» What the exercise asks
Look through the data below and output, unchanged, every line from the one holding "Image resolution: width=1456" through the one holding "Instruction: Select the", inclusive. Skip the pictures.

» Provided material

========================================

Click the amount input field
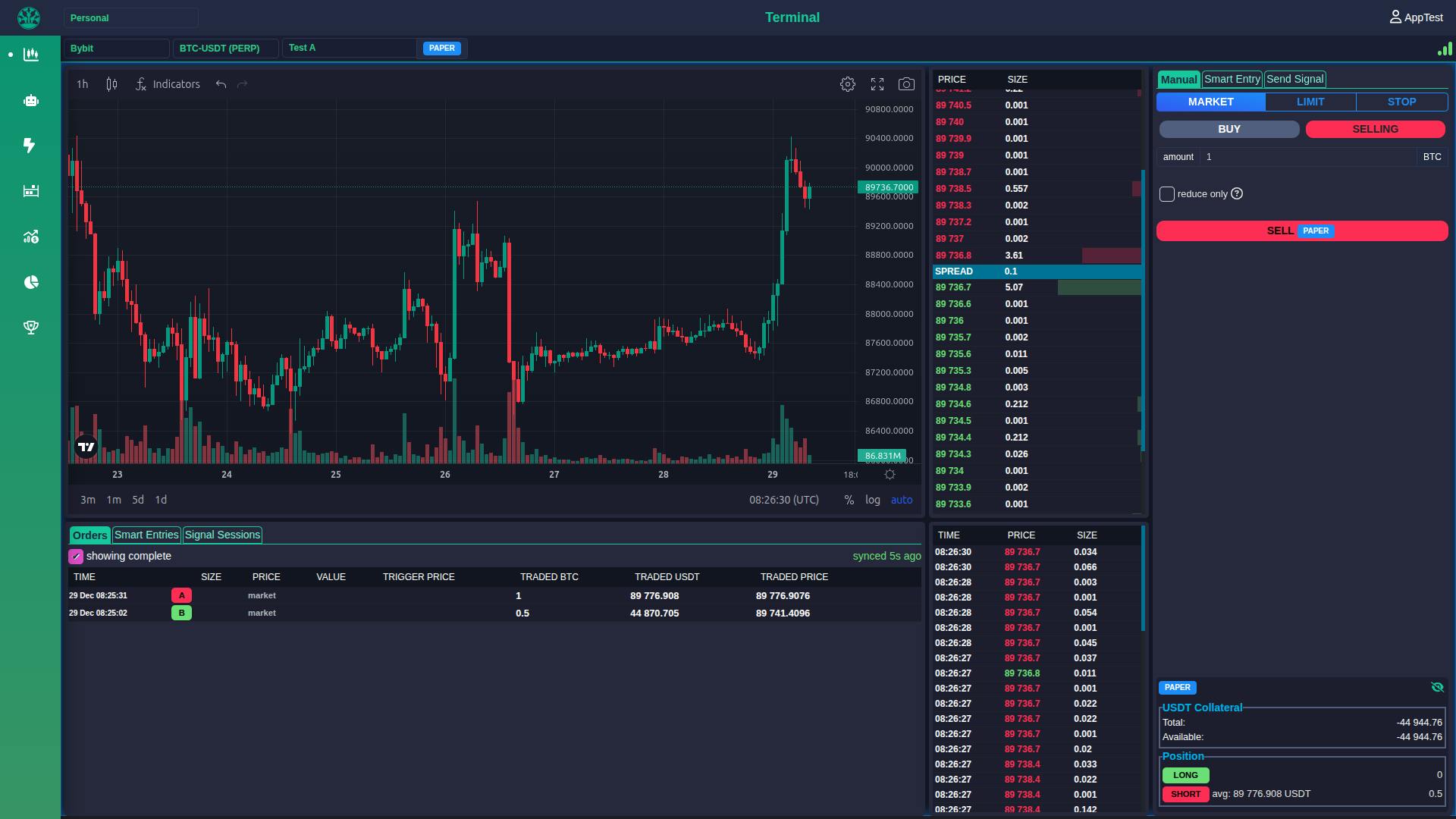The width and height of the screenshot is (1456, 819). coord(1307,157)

========================================

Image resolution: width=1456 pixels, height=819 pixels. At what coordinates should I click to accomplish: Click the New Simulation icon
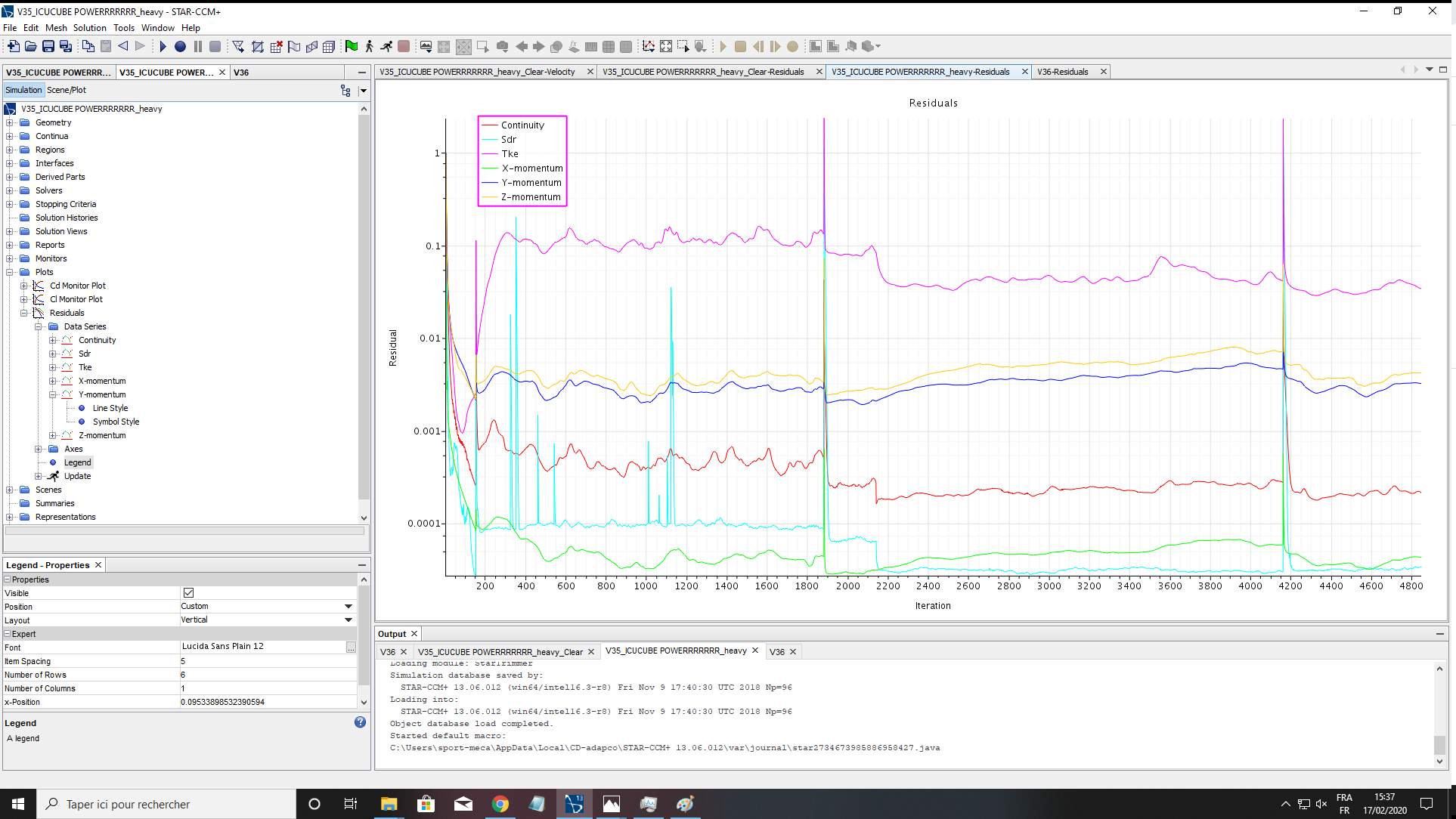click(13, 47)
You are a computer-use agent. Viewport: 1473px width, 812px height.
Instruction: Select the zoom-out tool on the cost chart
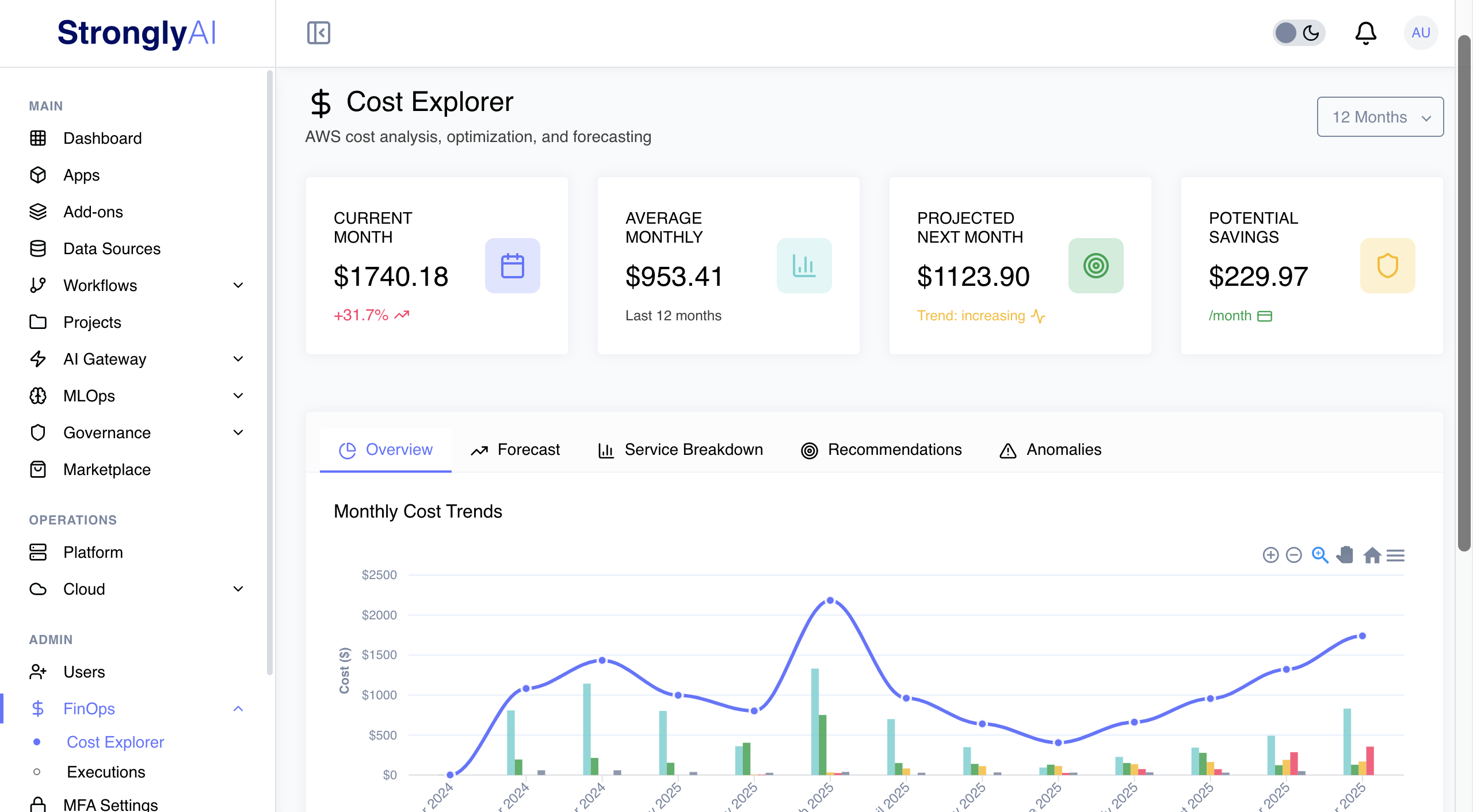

========================================

» Task result
Image resolution: width=1456 pixels, height=819 pixels. At what coordinates should I click to accomplish: Click the New Simulation icon
click(13, 47)
You are a computer-use agent. Viewport: 1473px width, 812px height.
Instruction: Select the zoom-out tool on the cost chart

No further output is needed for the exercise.